In [1]:
import torch
import ipycanvas
import numpy as np


In [2]:
def compute(x, h1, h2, gt1_w1, gt1_w2, w1, w2):
    # Single recursive node
    y = w1 * x + w2 * h1
    # dh1/dh2 * dh2/dw + dh1/dw
    gt_w1 = w2 * gt1_w1 + x
    gt_w2 = w2 * gt1_w2 + h1
    return y, gt_w1, gt_w2


w1 = torch.rand(2, requires_grad=True)
w2 = torch.rand(2, requires_grad=True)
h0 = 0
x1 = torch.rand(2, requires_grad=True)
h1, dh_w1, dh_w2 = compute(x1, h0, 0, 0, 0, w1, w2)
#assert h1 == 1

x2 = torch.rand(2, requires_grad=True)
h2, dh_w1, dh_w2 = compute(x2, h1, h0, dh_w1, dh_w2, w1, w2)
#assert h2 == (1.5 + 0.5)

x3 = torch.rand(2, requires_grad=True)
h3, dh_w1, dh_w2 = compute(x3, h2, h1, dh_w1, dh_w2, w1, w2)

y = torch.rand(2)
loss = torch.nn.MSELoss()(h3, y)
loss.backward()

error_grad = 2 * (h3 - y) / 2
# YAY! gt1_w1 is correct! With gt_w1 = w2 * gt1_w1 + x
# YAY! gt1_w2 is correct! With gt_w2 = w2 * gt1_w2 + h1
print(w1.grad, w2.grad, dh_w1*error_grad, dh_w2*error_grad)

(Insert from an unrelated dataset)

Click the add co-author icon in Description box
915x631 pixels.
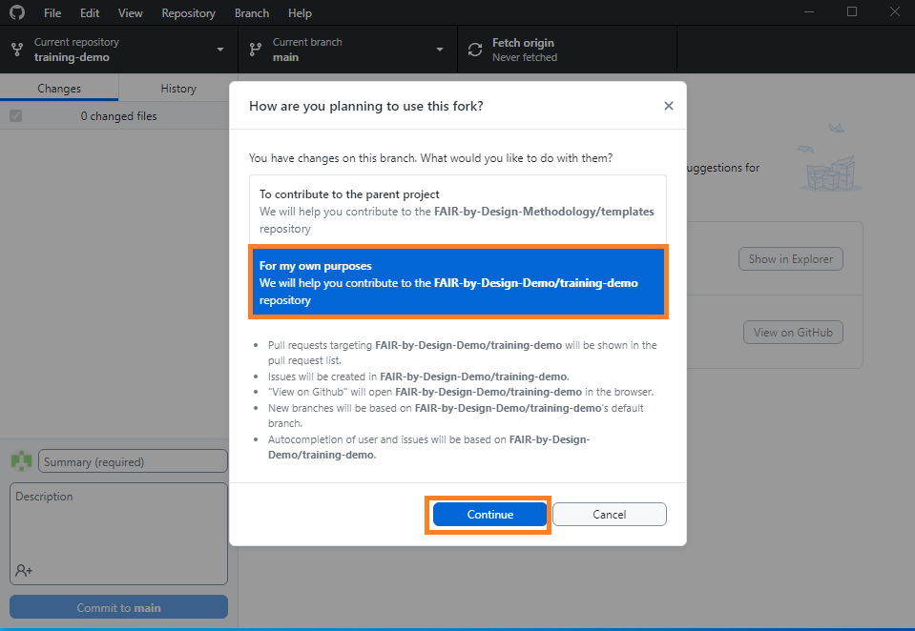pyautogui.click(x=21, y=570)
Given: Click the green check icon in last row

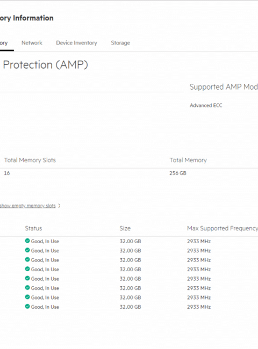Looking at the screenshot, I should pyautogui.click(x=27, y=307).
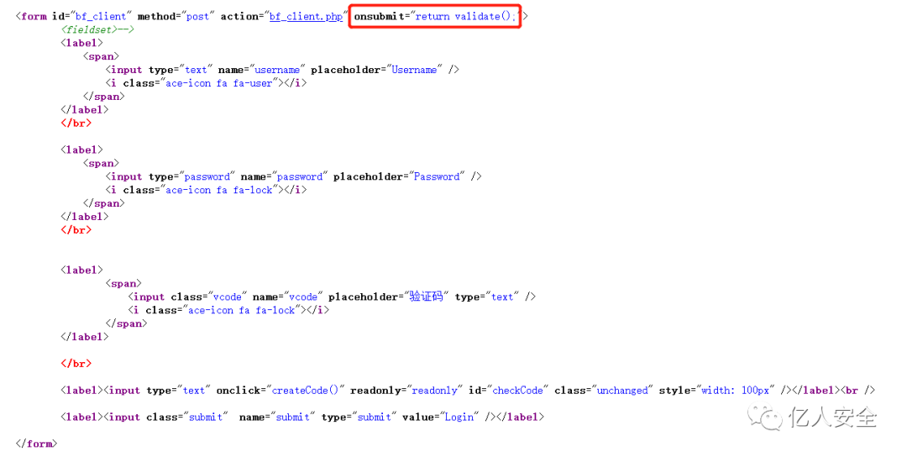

tensor([0.2634, 4.0096]) tensor([0.1255, 3.0548]) tensor([0.2634, 4.0096], grad_fn=<MulBackward0>) tensor([0.1255, 3.0548], grad_fn=<MulBackward0>)


In [51]:


c = ipycanvas.Canvas(width=800, height=200)

def draw_node(c, x, y):
    c.stroke_style = "red"
    c.stroke_circle(x, y, 40)

def draw_recurrent_node(c, x=60, y=100):

    draw_node(c, x, y)

    c.begin_path()
    y_arc = y - 40
    x0 = x+15
    x1 = x-15
    c.move_to(x0, y_arc)
    c.quadratic_curve_to(x0 + 5, y_arc-25, x0 + (x1 - x0)//2, y_arc - 25)
    c.quadratic_curve_to(x1 - 5, y_arc-25, x1, y_arc)
    c.stroke()
    c.begin_path()
    arrow_width = 5
    c.line_to(x1-arrow_width, y_arc)
    c.line_to(x1, y_arc+arrow_width)
    c.line_to(x1+arrow_width, y_arc)
    c.fill()
    
def draw_arrow(c, x0, y0, x1, y1, arrow_width=5, direction="right"):
    c.begin_path()
    c.move_to(x0, y0)
    c.line_to(x1, y1)
    c.stroke()
    c.begin_path()
    if direction == "right":
        c.line_to(x1-arrow_width, y1-arrow_width)
        c.line_to(x1-arrow_width, y1+arrow_width)
        c.line_to(x1, y1)
    elif direction == "left":
        c.line_to(x1+arrow_width, y1-arrow_width)
        c.line_to(x1+arrow_width, y1+arrow_width)
        c.line_to(x1, y1)
    elif direction == "down":
        c.line_to(x1+arrow_width, y1-arrow_width)
        c.line_to(x1-arrow_width, y1-arrow_width)
        c.line_to(x1, y1)
    else:
        c.line_to(x1+arrow_width, y1+arrow_width)
        c.line_to(x1-arrow_width, y1+arrow_width)
        c.line_to(x1, y1)
    c.fill()


In [52]:
c = ipycanvas.Canvas(width=800, height=300)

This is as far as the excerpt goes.